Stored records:
○ ○ ○ ○ ○
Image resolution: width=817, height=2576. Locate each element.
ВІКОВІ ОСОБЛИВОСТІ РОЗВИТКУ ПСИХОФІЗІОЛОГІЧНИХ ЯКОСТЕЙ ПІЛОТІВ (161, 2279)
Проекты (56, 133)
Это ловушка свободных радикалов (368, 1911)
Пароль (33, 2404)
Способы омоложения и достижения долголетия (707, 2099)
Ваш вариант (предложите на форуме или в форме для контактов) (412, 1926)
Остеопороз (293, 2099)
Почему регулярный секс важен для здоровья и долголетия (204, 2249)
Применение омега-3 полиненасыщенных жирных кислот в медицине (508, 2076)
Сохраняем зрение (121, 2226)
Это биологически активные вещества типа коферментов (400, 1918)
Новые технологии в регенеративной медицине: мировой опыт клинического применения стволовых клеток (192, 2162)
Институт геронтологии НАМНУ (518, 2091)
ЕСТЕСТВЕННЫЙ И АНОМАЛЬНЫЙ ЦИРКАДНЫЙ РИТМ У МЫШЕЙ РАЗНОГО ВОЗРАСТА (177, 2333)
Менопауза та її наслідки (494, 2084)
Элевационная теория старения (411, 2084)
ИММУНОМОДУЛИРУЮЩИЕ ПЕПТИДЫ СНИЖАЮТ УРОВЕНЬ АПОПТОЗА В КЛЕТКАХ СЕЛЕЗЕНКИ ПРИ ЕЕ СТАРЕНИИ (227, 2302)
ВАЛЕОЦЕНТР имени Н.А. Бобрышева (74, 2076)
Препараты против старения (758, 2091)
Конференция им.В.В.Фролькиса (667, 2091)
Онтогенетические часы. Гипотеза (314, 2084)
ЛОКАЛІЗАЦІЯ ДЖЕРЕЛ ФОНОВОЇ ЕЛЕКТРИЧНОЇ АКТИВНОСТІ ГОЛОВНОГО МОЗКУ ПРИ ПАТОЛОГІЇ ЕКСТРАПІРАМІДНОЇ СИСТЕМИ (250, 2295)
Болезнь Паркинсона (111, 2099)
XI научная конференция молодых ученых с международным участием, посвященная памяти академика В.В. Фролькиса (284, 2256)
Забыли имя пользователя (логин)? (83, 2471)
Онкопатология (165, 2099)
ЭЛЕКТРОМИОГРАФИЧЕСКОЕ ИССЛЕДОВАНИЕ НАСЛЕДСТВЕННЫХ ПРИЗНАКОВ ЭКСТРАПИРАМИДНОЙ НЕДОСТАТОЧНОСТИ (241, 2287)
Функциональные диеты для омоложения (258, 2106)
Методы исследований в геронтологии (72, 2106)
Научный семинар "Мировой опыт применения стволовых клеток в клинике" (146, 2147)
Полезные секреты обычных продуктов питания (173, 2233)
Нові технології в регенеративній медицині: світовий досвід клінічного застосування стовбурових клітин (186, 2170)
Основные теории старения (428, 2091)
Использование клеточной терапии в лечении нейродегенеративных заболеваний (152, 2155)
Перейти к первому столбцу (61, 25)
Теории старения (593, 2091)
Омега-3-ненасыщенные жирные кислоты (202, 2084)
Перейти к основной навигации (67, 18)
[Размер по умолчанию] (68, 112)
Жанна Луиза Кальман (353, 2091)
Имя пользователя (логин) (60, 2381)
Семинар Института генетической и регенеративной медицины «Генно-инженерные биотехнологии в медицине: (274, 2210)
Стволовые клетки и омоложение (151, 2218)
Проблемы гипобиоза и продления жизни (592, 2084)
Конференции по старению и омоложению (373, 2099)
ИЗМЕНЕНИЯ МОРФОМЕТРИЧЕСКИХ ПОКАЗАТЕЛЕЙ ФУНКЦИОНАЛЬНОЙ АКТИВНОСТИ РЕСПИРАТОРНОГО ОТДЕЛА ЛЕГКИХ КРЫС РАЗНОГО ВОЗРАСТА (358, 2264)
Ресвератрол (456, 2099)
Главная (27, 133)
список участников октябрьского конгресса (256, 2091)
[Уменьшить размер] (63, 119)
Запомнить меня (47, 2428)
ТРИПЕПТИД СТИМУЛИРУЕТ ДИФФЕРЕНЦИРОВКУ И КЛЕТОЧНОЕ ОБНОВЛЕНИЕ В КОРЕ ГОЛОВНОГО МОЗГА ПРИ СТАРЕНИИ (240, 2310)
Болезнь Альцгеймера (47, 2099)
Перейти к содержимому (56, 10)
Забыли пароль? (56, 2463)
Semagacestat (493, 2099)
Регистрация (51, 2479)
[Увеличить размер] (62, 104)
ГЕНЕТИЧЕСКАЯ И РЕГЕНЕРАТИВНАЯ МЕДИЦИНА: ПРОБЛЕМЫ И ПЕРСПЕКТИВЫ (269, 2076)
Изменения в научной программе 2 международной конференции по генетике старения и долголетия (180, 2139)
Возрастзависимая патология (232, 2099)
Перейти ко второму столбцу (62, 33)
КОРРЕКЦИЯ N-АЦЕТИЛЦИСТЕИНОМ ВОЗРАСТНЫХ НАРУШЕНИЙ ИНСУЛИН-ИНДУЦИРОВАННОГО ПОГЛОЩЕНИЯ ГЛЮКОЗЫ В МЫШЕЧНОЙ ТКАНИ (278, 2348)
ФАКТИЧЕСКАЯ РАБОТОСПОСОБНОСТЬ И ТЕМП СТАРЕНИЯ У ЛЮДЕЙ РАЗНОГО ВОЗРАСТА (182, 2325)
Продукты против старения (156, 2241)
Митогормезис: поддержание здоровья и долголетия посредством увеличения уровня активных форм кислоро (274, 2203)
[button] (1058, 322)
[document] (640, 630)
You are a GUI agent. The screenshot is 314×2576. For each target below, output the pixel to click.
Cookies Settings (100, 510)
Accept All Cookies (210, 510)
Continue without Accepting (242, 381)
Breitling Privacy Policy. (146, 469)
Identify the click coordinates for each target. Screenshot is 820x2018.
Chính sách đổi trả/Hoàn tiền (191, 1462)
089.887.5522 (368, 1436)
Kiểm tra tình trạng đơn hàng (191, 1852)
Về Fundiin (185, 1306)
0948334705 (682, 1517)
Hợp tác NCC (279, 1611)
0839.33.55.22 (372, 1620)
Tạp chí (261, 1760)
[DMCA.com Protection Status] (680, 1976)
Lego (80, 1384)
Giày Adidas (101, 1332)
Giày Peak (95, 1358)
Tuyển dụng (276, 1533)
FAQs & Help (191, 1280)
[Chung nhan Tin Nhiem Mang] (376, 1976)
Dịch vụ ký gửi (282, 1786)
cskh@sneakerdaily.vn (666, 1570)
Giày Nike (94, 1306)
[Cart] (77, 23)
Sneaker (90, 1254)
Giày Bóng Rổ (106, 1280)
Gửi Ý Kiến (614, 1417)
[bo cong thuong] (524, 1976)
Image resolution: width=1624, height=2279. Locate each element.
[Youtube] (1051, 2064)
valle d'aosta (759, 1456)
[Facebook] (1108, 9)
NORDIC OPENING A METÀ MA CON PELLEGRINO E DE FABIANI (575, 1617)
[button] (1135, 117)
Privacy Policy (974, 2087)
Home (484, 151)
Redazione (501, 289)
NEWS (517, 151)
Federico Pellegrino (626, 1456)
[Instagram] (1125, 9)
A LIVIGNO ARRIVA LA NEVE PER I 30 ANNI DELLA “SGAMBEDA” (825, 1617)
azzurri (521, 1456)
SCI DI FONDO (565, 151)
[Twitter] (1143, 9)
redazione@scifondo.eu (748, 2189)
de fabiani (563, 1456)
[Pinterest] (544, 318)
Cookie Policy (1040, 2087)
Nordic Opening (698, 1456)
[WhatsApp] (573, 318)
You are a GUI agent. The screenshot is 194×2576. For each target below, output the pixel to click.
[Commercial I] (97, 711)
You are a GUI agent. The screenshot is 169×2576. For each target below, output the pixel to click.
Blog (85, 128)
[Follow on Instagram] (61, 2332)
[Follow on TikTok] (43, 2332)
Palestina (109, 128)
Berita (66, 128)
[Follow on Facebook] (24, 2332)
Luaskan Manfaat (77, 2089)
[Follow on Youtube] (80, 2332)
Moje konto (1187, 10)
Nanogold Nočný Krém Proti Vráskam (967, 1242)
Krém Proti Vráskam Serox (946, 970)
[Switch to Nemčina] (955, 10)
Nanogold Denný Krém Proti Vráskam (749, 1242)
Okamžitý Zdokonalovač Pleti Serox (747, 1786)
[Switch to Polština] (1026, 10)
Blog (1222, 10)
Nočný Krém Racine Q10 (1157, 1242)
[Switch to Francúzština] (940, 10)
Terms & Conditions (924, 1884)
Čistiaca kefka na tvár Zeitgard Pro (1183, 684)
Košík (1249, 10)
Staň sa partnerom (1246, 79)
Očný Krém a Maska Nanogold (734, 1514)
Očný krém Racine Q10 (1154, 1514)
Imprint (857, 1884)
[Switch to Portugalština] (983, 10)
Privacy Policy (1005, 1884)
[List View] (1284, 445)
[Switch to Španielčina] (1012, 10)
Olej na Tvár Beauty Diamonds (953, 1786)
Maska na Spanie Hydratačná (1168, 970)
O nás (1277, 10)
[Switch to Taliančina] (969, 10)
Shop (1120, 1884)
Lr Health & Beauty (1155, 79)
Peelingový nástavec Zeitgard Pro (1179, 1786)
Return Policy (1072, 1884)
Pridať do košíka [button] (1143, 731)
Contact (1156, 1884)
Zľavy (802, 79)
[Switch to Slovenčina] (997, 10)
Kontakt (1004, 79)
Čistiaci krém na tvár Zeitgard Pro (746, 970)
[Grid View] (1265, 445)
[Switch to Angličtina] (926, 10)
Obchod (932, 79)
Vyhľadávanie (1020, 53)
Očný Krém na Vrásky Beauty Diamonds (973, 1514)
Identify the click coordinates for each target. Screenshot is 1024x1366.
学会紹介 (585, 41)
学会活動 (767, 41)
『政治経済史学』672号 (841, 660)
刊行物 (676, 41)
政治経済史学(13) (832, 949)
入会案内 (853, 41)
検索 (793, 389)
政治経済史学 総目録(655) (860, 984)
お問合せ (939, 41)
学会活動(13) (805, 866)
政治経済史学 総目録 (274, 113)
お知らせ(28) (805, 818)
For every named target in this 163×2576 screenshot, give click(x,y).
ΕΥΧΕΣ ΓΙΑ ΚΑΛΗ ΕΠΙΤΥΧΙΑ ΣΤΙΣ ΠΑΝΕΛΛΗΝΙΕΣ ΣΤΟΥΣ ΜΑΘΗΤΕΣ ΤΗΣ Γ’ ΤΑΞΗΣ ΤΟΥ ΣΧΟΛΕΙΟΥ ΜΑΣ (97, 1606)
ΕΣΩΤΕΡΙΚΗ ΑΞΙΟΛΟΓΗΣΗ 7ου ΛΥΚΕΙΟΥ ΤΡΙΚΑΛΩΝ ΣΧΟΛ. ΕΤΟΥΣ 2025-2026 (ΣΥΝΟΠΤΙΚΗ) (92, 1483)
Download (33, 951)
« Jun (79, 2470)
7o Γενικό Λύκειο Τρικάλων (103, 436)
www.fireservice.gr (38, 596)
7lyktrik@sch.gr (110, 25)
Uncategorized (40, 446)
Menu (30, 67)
○ ○ ○ ○ ○
- _EXERCISE PROMPT_: The response must consist solely of the lines from the top of the records through the line holding "Пароль (33, 2404)", copied word for word.

- _TASK RESPONSE_:
Image resolution: width=817, height=2576. Locate each element.
ВІКОВІ ОСОБЛИВОСТІ РОЗВИТКУ ПСИХОФІЗІОЛОГІЧНИХ ЯКОСТЕЙ ПІЛОТІВ (161, 2279)
Проекты (56, 133)
Это ловушка свободных радикалов (368, 1911)
Пароль (33, 2404)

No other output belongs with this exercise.